EFFECTS OF PACK-RUST CORROSION IN COMPRESSION BUILT-UP MEMBERS IN STEEL BRIDGES
Pack-rust corrosion is a type of corrosion that affects steel built-up members especially old bridges. It is a localized corrosion that happens in the crevice between two mating surfaces. Pack-rust corrosion does not only cause section loss like other types of corrosions, but also induces local distortion in the structural members that are not the intention of the original designs. This corrosion can change the behavior of the connection fixity and could also cause instability in the overall built-up members. The size of distortion and section loss were observed to behave linearly between the free edge and the first line of fasteners. As the distance is moving toward the free edge, the distortion in the members and section loss in the base material were observed to be maximum.

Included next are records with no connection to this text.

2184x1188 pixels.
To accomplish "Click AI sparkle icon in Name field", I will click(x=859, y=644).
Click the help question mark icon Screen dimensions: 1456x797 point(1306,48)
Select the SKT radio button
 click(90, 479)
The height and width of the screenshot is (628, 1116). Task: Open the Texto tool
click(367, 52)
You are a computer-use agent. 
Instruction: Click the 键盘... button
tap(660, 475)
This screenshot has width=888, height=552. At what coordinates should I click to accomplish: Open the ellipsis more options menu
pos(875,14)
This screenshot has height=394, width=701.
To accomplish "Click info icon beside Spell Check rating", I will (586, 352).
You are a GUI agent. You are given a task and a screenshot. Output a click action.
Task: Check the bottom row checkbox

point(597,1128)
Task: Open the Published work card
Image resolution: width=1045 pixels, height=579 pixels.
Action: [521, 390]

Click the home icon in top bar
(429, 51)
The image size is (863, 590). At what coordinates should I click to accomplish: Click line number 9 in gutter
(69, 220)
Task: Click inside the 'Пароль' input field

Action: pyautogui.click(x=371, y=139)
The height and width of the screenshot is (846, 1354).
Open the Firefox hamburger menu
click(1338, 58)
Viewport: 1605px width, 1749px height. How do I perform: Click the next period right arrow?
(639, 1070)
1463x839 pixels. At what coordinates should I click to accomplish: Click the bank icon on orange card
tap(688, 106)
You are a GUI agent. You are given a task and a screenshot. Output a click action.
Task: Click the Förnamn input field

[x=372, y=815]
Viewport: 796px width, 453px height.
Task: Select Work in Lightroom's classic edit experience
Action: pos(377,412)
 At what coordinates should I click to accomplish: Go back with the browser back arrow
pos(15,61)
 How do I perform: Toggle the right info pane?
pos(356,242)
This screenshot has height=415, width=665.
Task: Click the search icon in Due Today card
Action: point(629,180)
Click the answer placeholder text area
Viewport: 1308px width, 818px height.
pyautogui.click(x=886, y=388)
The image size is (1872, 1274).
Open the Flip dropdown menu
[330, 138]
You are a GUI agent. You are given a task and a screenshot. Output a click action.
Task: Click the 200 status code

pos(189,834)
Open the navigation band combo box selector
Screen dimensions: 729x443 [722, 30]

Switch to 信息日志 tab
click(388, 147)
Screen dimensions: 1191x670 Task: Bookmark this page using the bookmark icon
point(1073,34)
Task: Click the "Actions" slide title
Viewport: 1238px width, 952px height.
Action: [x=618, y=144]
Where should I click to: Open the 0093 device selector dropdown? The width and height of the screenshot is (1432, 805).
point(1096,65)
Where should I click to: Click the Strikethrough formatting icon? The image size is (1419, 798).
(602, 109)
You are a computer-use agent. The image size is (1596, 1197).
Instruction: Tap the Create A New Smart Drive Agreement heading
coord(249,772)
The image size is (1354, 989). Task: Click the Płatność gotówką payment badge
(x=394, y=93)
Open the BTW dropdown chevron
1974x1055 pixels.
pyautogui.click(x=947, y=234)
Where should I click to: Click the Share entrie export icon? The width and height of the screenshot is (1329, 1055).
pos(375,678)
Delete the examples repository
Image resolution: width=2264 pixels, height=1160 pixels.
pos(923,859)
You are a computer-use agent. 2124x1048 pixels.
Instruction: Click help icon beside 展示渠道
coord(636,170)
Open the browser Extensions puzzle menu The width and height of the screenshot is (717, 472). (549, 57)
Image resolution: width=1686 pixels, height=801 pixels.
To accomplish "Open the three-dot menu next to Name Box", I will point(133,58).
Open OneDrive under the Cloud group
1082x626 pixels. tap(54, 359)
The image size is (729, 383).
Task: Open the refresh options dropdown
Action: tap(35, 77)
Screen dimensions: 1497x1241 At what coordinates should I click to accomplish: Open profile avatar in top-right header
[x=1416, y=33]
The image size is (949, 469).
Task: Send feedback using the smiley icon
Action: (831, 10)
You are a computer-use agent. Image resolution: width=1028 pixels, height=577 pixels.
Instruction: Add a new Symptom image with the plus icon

Another important observation was that pack-rust corrosion does not grow beyond the fastener at the fastener’s line.
The literature revealed that there are no comprehensive experimental and analytical studies focused on the behavior and effect of pack-rust corrosion on the overall performance of built-up members and connections in compression. Therefore, this research studies the effects of pack-rust corrosion on the capacity of built-up compression members including but not limited to stiffness, yield strength, maximum capacity, and change in fastener force under applied load. This research was studied by performing large-scale experimental testing of flexural members with simulated pack rust. Pack-rust distortion was simulated by placing washers in the crevice between two plates and then the two plates were drawn together using high-strength fasteners. There were also members with real pack-rust corrosion damage from bridge components that used to be in service, and were tested in axial compression tests.
The experimental results were compared with hand calculation using conventional design equations. Finite element analysis was also studied to compare with the experimental results in order to calibrate future models, but it is not presented in this report. The findings of the experimental results of all the specimens show that pack-rust corrosion affects yield strength and maximum capacity of the member and minimally affects the member’s stiffness. Maximum load of the member affected by pack-rust corrosion can still be estimated conservatively using the conventional design equations with some modifications. There was no indication of significant increase in fastener force under applied load, so the likelihood of fastener failing in tension was very small as observed from this study.